程よい重みに弾力を感じる自分の胸。そして、メイド長のミサカとのある会話が脳内で再生され始めた………。
☆☆☆
『マトイ様、突然ではありますが………女性にとって大切な要素とは、何かお分かりですか?』
『………? 女性にとって、大切な要素?』
『はい、大切な要素です』
この会話は、私がまだ小学5年生になって間もない時の事。私の教育係であるメイド長の
『んーっと………家事が出来る事?』
『まぁ、もちろんそれも大切ではありますが、女性と言えばスタイルです』
『スタイル?』
ミサカの言葉に、あまり納得がいっていなかった私は、首を少しだけ傾げる。そんな私にミサカは説明するように話を進める。
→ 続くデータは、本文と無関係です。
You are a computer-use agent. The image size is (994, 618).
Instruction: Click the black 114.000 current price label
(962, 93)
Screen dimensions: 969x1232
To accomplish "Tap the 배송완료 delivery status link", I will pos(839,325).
『男と言う生き物は、女の顔とスタイルをよく見ます。可愛いくてスタイル抜群の女にとても惹かれやすいものです』
『………そ、そうなの?』
『はい、マトイ様、よく考えてみてください。マトイ様の大好きな瑞希様は、立派な男の子であられます。もし、マトイ様がスタイル抜群の美人に成り上がれば、瑞希様はそれはもうマトイ様にメロメロでしょう』
『………っ! ミズキが、私にメロメロ………!』
『はい。メロッメロのメロメロです』
『ミサカ、詳しく聞かせてちょうだい!』
ミズキが私にメロメロになる。その言葉に私は目を輝かせて、食事ではなくミサカの話に全ての意識を向けた。
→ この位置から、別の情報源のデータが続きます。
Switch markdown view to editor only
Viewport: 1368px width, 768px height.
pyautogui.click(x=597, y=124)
『えぇ、マトイ様。これは全国で共通の事ですが、男のほとんどは女のある部位に最も興味を抱きます。どこか分かりますか?』
『………えっと、分からないわ』
私はまだ幼い自分の体を見渡しながらそう答えた。すると、ミサカは自身の右手を胸の上に置くと、こう答える。
『マトイ様、それは………ここ。胸であります』
『胸………っ!』
私はミサカを真似するように、まだ未発達の自分の胸を押さえた。
『はい、女の一番の特徴はこの胸。胸が大きい女であればあるほど、男は自然と興味を惹かれ、意識し始めます。マトイ様はすでに顔立ちがとても良く、スタイルも良い。あとは、胸が大きく成長すれば瑞希様はマトイ様の事が頭から離れられなくなるほど意識し、好きと言う感情を抑えられなくなるでしょう』
『胸が………大きく………っ!』
ミサカは子供が興味を持ちやすいような口調で話し、私はその口調に見事に乗せられていた。
自分の胸が大きくなれば、ミズキが私の事を好きで好きで堪らなくなる。その言葉に私は、自分の小さな胸に意識を持っていかれるようになった。
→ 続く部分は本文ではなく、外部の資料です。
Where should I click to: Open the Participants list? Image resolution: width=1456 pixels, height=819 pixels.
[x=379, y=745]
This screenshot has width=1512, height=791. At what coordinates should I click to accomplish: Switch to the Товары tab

『ミサカ、私………胸を大きくしたいわ! どうしたらいいのかしら?』
『さすがはマトイ様。判断がお早い。最も簡単な事ですよ。マトイ様は今後、体が大人の女性へと成長していく時期に入ってきます。それと同時に、胸の成長を良くする手助けをすれば良いのです』
『胸の成長を手助け………? どう手助けするの?』
私の質問に対し、ミサカはある物を私の前に出す。それは、1つの牛乳が入った紙パック。
『こちらの牛乳を、毎日朝食後と寝る前に飲みましょう』
『牛乳? 学校の給食にも出るけれど、それを飲めば胸が大きくなるの?』
『はい。牛乳には女性ホルモンを活性化させるたんぱく質が大きく含まれており、バストアップ効果がありますので、胸を成長させるのに大きく期待出来ます。簡単に言うと、胸が膨らみやすいと言う事です』
『な、なるほど………!』
私の意識は牛乳に向けられる。
『明日から毎日牛乳を飲んで、胸を成長させ、瑞希様をメロッメロにさせる。いかがなさいますか?』
『明日から牛乳を飲むわ! そして、ミズキをメロメロにするの!』
『かしこまりました』
そうして、私は朝と寝る前にも牛乳を飲む習慣を身につけた。
☆☆☆
「あれから毎日毎日牛乳を飲んで、ここまで胸を成長させてきたんだもの! ミズキに胸を触らせた時のあの反応、少なくとも意識はしていた! 私の努力は無駄じゃなかったのね!」
自分の行いに喜びを抱く私は、すっかり恥ずかしさなど忘れていた。
「ミズキの為に育ててきたこの体で、もっとミズキの事をメロメロにして、いずれはミズキと………」
私の頭の中で妄想が広がる。どんな妄想をしているのか………それは秘密っ。